* Task description: Can you revise the records below so that each "GUI agent" becomes "interface agent" and nothing else changes?

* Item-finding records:
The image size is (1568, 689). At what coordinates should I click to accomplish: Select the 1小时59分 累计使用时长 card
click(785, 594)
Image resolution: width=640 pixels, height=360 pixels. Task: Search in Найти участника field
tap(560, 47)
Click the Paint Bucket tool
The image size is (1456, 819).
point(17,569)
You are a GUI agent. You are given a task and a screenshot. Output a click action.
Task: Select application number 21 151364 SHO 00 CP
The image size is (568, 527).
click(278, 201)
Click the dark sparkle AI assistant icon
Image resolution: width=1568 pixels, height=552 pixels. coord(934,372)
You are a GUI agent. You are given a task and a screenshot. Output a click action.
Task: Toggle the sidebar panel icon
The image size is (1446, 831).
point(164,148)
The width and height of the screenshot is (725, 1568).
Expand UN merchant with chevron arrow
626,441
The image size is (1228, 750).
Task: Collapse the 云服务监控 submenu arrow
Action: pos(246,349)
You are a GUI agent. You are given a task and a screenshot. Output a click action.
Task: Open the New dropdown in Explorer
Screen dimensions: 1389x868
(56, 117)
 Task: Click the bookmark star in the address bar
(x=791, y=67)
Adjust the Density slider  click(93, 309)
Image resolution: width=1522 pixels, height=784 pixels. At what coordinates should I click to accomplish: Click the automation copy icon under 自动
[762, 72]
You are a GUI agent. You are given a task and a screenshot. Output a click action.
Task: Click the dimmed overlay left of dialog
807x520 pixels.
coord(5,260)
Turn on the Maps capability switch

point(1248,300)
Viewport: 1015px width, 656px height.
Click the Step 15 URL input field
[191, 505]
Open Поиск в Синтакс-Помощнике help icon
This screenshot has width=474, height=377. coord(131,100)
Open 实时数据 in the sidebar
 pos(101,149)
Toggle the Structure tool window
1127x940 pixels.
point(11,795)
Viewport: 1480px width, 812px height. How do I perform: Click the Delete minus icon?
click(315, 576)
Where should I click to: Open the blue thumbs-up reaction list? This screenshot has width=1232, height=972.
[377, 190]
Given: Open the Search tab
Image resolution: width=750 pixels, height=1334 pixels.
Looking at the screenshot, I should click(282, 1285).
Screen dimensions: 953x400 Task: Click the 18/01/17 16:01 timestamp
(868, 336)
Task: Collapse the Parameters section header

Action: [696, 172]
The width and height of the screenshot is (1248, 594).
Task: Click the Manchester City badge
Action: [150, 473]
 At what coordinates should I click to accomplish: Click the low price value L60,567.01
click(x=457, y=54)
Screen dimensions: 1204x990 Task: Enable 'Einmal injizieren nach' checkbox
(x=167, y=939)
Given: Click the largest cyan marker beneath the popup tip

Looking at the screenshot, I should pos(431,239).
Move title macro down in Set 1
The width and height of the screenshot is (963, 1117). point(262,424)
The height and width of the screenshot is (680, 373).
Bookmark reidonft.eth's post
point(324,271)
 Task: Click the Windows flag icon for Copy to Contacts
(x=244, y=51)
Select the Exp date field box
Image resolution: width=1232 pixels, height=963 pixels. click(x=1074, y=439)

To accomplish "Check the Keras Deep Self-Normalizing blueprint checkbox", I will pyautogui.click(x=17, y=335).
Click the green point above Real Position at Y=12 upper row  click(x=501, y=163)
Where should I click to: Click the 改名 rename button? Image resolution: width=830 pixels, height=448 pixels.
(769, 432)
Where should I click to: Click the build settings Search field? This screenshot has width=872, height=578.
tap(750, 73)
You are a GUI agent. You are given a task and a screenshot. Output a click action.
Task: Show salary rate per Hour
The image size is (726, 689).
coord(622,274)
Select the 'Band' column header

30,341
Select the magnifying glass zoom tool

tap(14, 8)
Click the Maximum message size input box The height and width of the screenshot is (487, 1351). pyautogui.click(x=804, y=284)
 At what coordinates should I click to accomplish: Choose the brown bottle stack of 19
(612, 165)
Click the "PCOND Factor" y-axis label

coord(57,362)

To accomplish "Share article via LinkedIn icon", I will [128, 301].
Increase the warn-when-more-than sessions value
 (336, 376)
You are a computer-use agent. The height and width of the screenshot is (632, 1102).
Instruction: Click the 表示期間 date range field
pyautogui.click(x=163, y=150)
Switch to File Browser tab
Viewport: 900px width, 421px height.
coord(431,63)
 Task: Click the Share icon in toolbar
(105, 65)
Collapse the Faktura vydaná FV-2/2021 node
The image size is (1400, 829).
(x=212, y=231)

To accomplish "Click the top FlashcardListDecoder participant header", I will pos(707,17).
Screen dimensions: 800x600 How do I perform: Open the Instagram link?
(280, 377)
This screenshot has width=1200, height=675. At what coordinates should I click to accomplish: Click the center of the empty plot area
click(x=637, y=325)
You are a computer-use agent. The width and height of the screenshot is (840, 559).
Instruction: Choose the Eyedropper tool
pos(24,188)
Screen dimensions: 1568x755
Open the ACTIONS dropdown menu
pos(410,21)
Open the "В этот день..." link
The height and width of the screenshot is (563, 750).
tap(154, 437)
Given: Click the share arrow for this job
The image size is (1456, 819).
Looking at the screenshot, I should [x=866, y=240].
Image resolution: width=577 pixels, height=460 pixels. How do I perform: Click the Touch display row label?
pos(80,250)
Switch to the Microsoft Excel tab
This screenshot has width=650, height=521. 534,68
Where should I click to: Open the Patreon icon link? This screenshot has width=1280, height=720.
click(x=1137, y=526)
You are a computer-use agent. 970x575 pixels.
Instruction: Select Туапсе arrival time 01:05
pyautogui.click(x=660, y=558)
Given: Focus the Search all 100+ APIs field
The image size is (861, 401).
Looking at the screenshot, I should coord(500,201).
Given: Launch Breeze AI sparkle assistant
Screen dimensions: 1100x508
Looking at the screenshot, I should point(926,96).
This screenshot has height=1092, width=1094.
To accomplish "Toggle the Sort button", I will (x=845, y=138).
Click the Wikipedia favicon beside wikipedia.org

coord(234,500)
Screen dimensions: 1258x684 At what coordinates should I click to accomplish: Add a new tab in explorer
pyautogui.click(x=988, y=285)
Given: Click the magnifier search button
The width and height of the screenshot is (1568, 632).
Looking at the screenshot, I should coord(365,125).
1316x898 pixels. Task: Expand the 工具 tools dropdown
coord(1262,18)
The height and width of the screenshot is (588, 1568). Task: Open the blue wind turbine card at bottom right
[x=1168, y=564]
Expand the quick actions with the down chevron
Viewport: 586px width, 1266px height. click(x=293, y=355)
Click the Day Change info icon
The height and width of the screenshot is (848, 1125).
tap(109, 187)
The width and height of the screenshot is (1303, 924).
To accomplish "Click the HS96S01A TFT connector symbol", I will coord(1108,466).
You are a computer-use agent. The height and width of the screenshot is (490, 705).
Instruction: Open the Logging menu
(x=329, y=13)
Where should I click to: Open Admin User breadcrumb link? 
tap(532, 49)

* Solution for this problem:
The image size is (1568, 689). At what coordinates should I click to accomplish: Select the 1小时59分 累计使用时长 card
click(785, 594)
Image resolution: width=640 pixels, height=360 pixels. Task: Search in Найти участника field
tap(560, 47)
Click the Paint Bucket tool
The image size is (1456, 819).
point(17,569)
You are a interface agent. You are given a task and a screenshot. Output a click action.
Task: Select application number 21 151364 SHO 00 CP
The image size is (568, 527).
click(278, 201)
Click the dark sparkle AI assistant icon
Image resolution: width=1568 pixels, height=552 pixels. coord(934,372)
You are a interface agent. You are given a task and a screenshot. Output a click action.
Task: Toggle the sidebar panel icon
The image size is (1446, 831).
point(164,148)
The width and height of the screenshot is (725, 1568).
Expand UN merchant with chevron arrow
626,441
The image size is (1228, 750).
Task: Collapse the 云服务监控 submenu arrow
Action: pos(246,349)
You are a interface agent. You are given a task and a screenshot. Output a click action.
Task: Open the New dropdown in Explorer
Screen dimensions: 1389x868
(56, 117)
 Task: Click the bookmark star in the address bar
(x=791, y=67)
Adjust the Density slider  click(93, 309)
Image resolution: width=1522 pixels, height=784 pixels. At what coordinates should I click to accomplish: Click the automation copy icon under 自动
[762, 72]
You are a interface agent. You are given a task and a screenshot. Output a click action.
Task: Click the dimmed overlay left of dialog
807x520 pixels.
coord(5,260)
Turn on the Maps capability switch

point(1248,300)
Viewport: 1015px width, 656px height.
Click the Step 15 URL input field
[191, 505]
Open Поиск в Синтакс-Помощнике help icon
This screenshot has width=474, height=377. coord(131,100)
Open 实时数据 in the sidebar
 pos(101,149)
Toggle the Structure tool window
1127x940 pixels.
point(11,795)
Viewport: 1480px width, 812px height. How do I perform: Click the Delete minus icon?
click(315, 576)
Where should I click to: Open the blue thumbs-up reaction list? This screenshot has width=1232, height=972.
[377, 190]
Given: Open the Search tab
Image resolution: width=750 pixels, height=1334 pixels.
Looking at the screenshot, I should click(282, 1285).
Screen dimensions: 953x400 Task: Click the 18/01/17 16:01 timestamp
(868, 336)
Task: Collapse the Parameters section header

Action: [696, 172]
The width and height of the screenshot is (1248, 594).
Task: Click the Manchester City badge
Action: [150, 473]
 At what coordinates should I click to accomplish: Click the low price value L60,567.01
click(x=457, y=54)
Screen dimensions: 1204x990 Task: Enable 'Einmal injizieren nach' checkbox
(x=167, y=939)
Given: Click the largest cyan marker beneath the popup tip

Looking at the screenshot, I should pos(431,239).
Move title macro down in Set 1
The width and height of the screenshot is (963, 1117). point(262,424)
The height and width of the screenshot is (680, 373).
Bookmark reidonft.eth's post
point(324,271)
 Task: Click the Windows flag icon for Copy to Contacts
(x=244, y=51)
Select the Exp date field box
Image resolution: width=1232 pixels, height=963 pixels. click(x=1074, y=439)

To accomplish "Check the Keras Deep Self-Normalizing blueprint checkbox", I will pyautogui.click(x=17, y=335).
Click the green point above Real Position at Y=12 upper row  click(x=501, y=163)
Where should I click to: Click the 改名 rename button? Image resolution: width=830 pixels, height=448 pixels.
(769, 432)
Where should I click to: Click the build settings Search field? This screenshot has width=872, height=578.
tap(750, 73)
You are a interface agent. You are given a task and a screenshot. Output a click action.
Task: Show salary rate per Hour
The image size is (726, 689).
coord(622,274)
Select the 'Band' column header

30,341
Select the magnifying glass zoom tool

tap(14, 8)
Click the Maximum message size input box The height and width of the screenshot is (487, 1351). pyautogui.click(x=804, y=284)
 At what coordinates should I click to accomplish: Choose the brown bottle stack of 19
(612, 165)
Click the "PCOND Factor" y-axis label

coord(57,362)

To accomplish "Share article via LinkedIn icon", I will [128, 301].
Increase the warn-when-more-than sessions value
 (336, 376)
You are a computer-use agent. The height and width of the screenshot is (632, 1102).
Instruction: Click the 表示期間 date range field
pyautogui.click(x=163, y=150)
Switch to File Browser tab
Viewport: 900px width, 421px height.
coord(431,63)
 Task: Click the Share icon in toolbar
(105, 65)
Collapse the Faktura vydaná FV-2/2021 node
The image size is (1400, 829).
(x=212, y=231)

To accomplish "Click the top FlashcardListDecoder participant header", I will pos(707,17).
Screen dimensions: 800x600 How do I perform: Open the Instagram link?
(280, 377)
This screenshot has width=1200, height=675. At what coordinates should I click to accomplish: Click the center of the empty plot area
click(x=637, y=325)
You are a computer-use agent. The width and height of the screenshot is (840, 559).
Instruction: Choose the Eyedropper tool
pos(24,188)
Screen dimensions: 1568x755
Open the ACTIONS dropdown menu
pos(410,21)
Open the "В этот день..." link
The height and width of the screenshot is (563, 750).
tap(154, 437)
Given: Click the share arrow for this job
The image size is (1456, 819).
Looking at the screenshot, I should [x=866, y=240].
Image resolution: width=577 pixels, height=460 pixels. How do I perform: Click the Touch display row label?
pos(80,250)
Switch to the Microsoft Excel tab
This screenshot has width=650, height=521. 534,68
Where should I click to: Open the Patreon icon link? This screenshot has width=1280, height=720.
click(x=1137, y=526)
You are a computer-use agent. 970x575 pixels.
Instruction: Select Туапсе arrival time 01:05
pyautogui.click(x=660, y=558)
Given: Focus the Search all 100+ APIs field
The image size is (861, 401).
Looking at the screenshot, I should coord(500,201).
Given: Launch Breeze AI sparkle assistant
Screen dimensions: 1100x508
Looking at the screenshot, I should point(926,96).
This screenshot has height=1092, width=1094.
To accomplish "Toggle the Sort button", I will (x=845, y=138).
Click the Wikipedia favicon beside wikipedia.org

coord(234,500)
Screen dimensions: 1258x684 At what coordinates should I click to accomplish: Add a new tab in explorer
pyautogui.click(x=988, y=285)
Given: Click the magnifier search button
The width and height of the screenshot is (1568, 632).
Looking at the screenshot, I should coord(365,125).
1316x898 pixels. Task: Expand the 工具 tools dropdown
coord(1262,18)
The height and width of the screenshot is (588, 1568). Task: Open the blue wind turbine card at bottom right
[x=1168, y=564]
Expand the quick actions with the down chevron
Viewport: 586px width, 1266px height. click(x=293, y=355)
Click the Day Change info icon
The height and width of the screenshot is (848, 1125).
tap(109, 187)
The width and height of the screenshot is (1303, 924).
To accomplish "Click the HS96S01A TFT connector symbol", I will coord(1108,466).
You are a computer-use agent. The height and width of the screenshot is (490, 705).
Instruction: Open the Logging menu
(x=329, y=13)
Where should I click to: Open Admin User breadcrumb link? 
tap(532, 49)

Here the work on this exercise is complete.